Medienservice vom: 11.10.2021

Erfolgreiche Soforthilfe bei Hagelschäden Über 160.000 Euro an 360 Betroffene bereits ausbezahlt

Im Juni erfuhren Autowerkstätten wohl ein Hoch an Aufträgen. Die Hagel-Niederschläge beschädigten unzählige Fahrzeuge, insbesondere an Front- und Heckscheiben, sowie Fahr- und Lastenräder. Rasch kündigte Bürgermeister Klaus Luger bis zu 500 Euro Soforthilfe aus dem Linzer Solidaritätsfonds für die entstandenen Schäden an. Beinahe 400 Anträge konnten positiv abgewickelt werden. Die Einmalzahlung konnte unbürokratisch und rasch beantragt werden. Damit griff die Linzer Stadtregierung einmal mehr den LinzerInnen unter die Arme.

Der einstimmig beschlossene Antrag von Bürgermeister Klaus Luger sah eine Unterstützung für vom Hagel-Unwetter Betroffene vor. Mit bis zu 500 Euro können Reparaturkosten an beschädigten Fahrzeugen sowie Fahr- und Lastenrädern übernommen werden. Voraussetzung ist, dass der entstandene Schaden durch keine Versicherung gedeckt ist. Mehr zum Formular und den Richtlinien des Solidaritätsfonds ist auf der Stadt Linz-Webseite unter Förderungen abrufbar.

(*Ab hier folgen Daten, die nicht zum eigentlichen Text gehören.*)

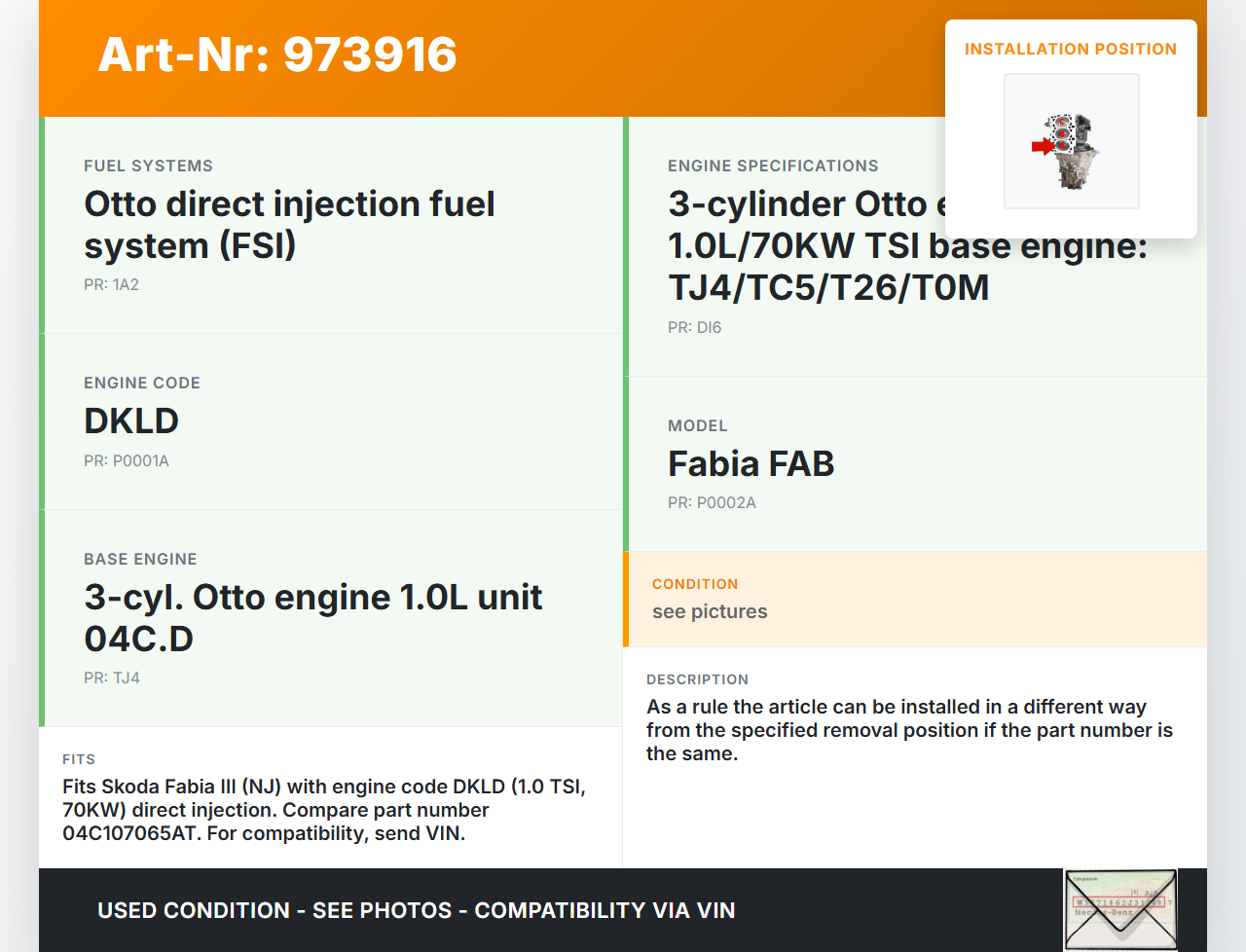
Task: Click the PR: P0001A code
Action: (x=127, y=460)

„Die Bilanz zeigt, wie wichtig und notwendig rasche und unbürokratische Hilfe für solche unvorhersehbaren Situationen ist. Der ins Leben gerufene Solidaritätsfonds ist in der Corona-Pandemie zahlreichen LinzerInnen zugutegekommen. Bereits knapp 163.000 Euro konnten für die Hagelschäden an 360 Betroffene ausgezahlt werden. Dies bedeutet, dass durchschnittlich mit 450 Euro pro beschädigtem PKW gedient werden konnte. Diese Unterstützungen sind vor allem in Krisenzeiten unabdingbare Angebote, um Betroffenen, vor allem finanziell, unter die Arme greifen zu können. Dies zeigt einmal mehr, wie groß Solidarität in unserer Stadt geschrieben wird“, ist sich Bürgermeister Klaus Luger sicher.